What this task involves: Please update the records from the line that contains "Viewport: 1287px width, 952px" through the end of the records, replacing "orange" with "purple" and keeping everything else the same. Give back only those lines, leaving out the pictures.

Entries on locating words and elements:
──────

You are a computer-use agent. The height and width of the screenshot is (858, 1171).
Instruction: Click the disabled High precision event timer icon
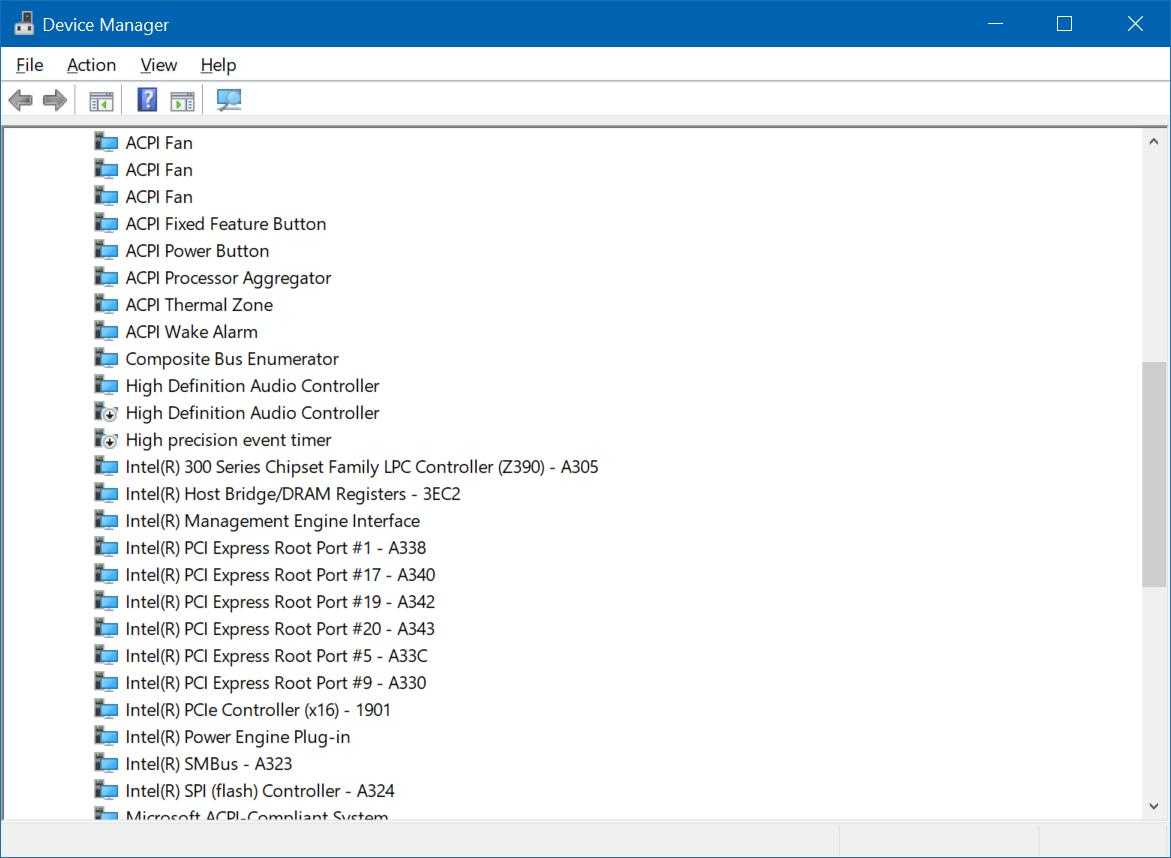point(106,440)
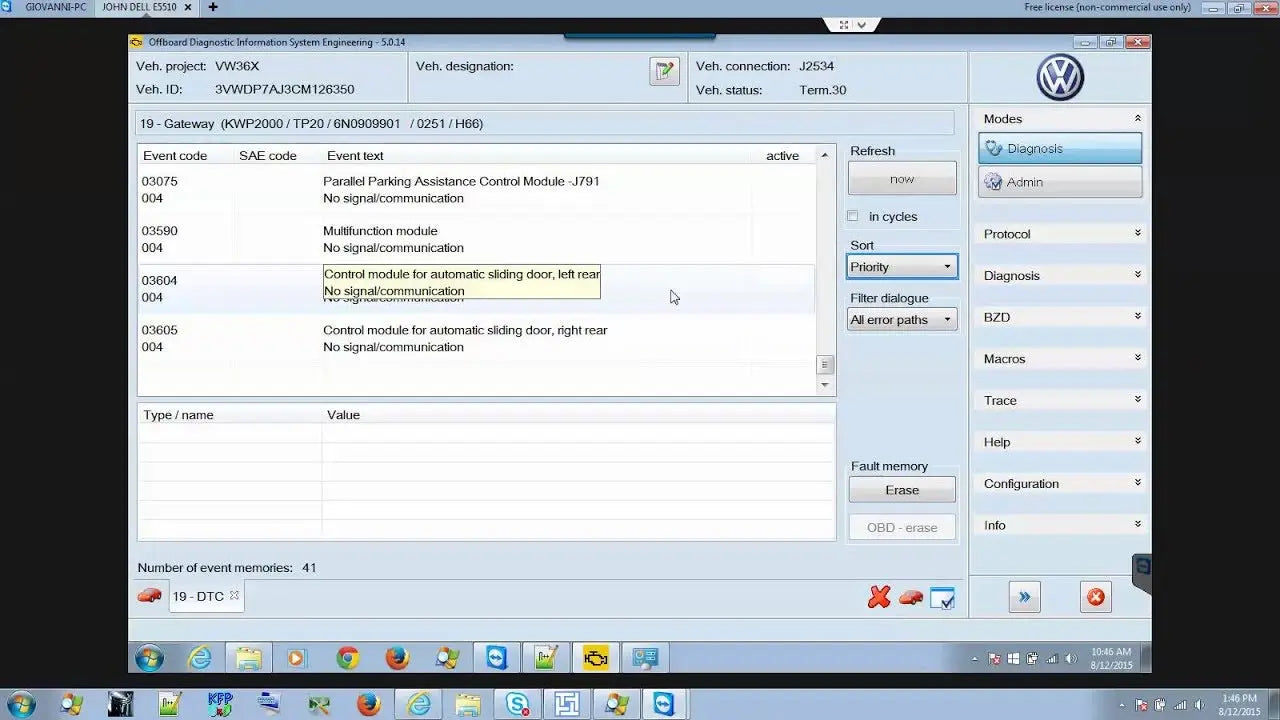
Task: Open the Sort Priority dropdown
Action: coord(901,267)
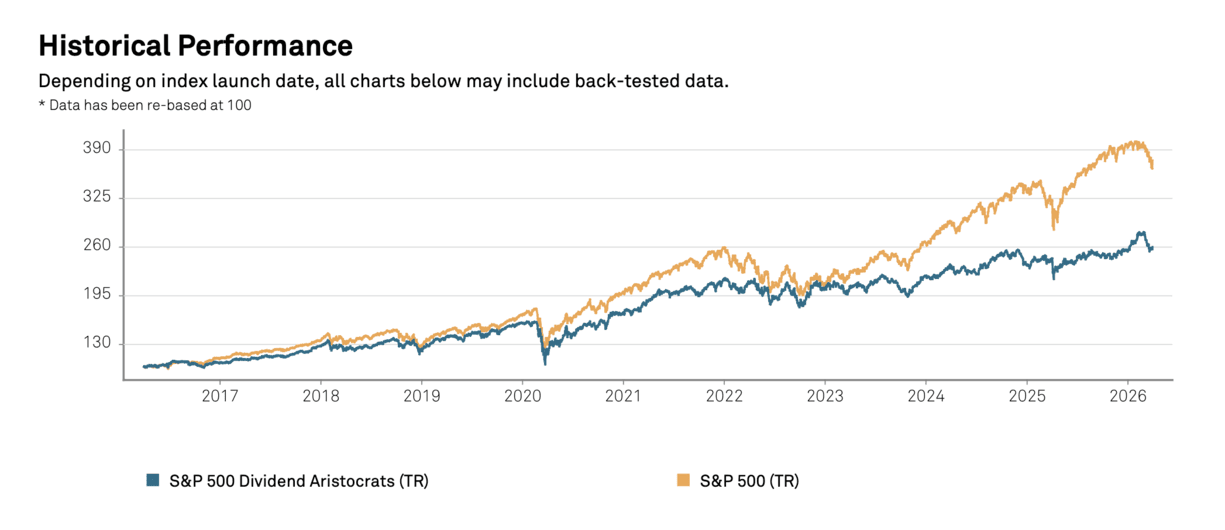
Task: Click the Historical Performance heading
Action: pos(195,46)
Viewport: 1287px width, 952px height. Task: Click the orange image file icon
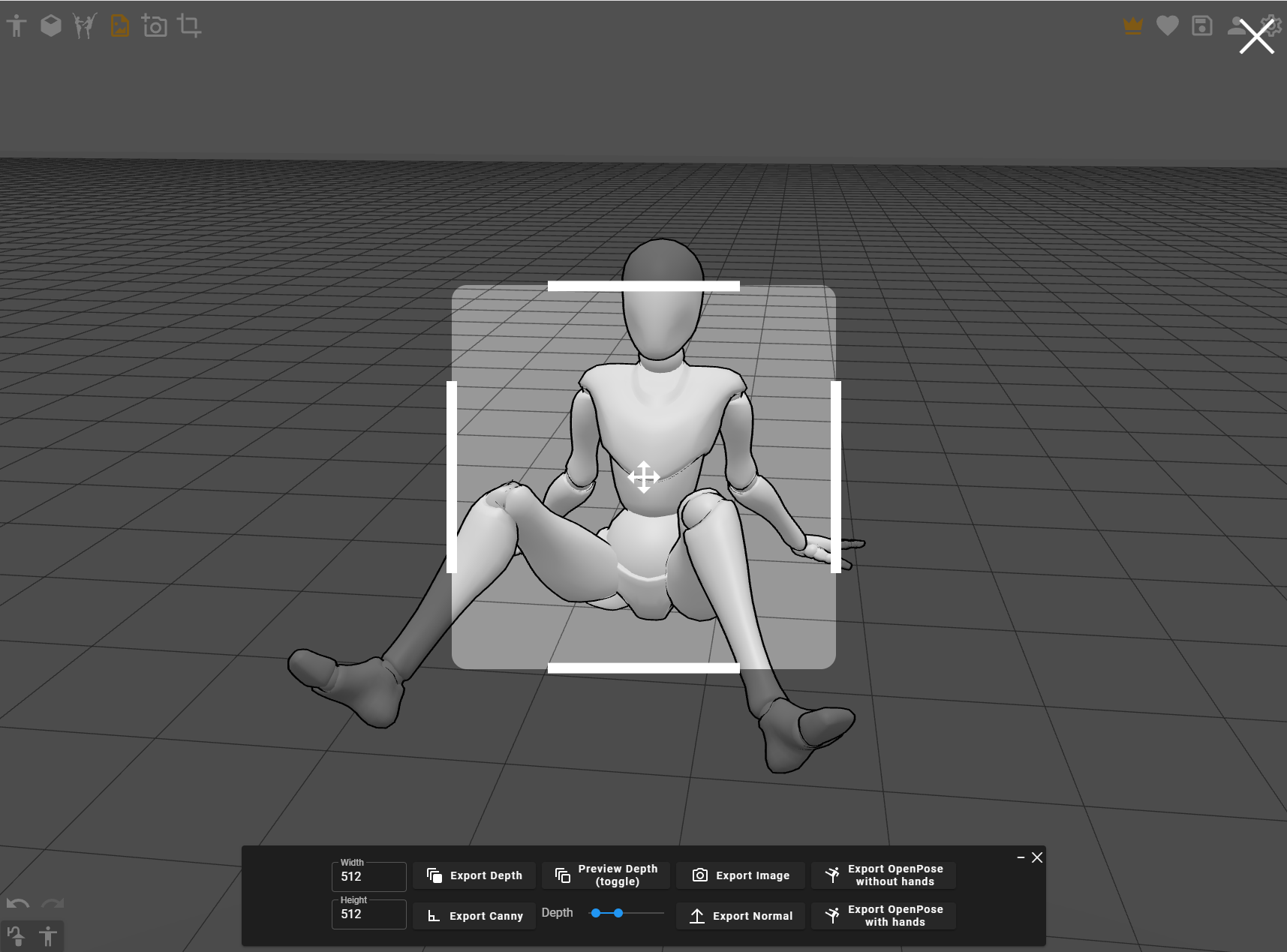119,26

──────

Reply:
Viewport: 1287px width, 952px height. Task: Click the purple image file icon
119,26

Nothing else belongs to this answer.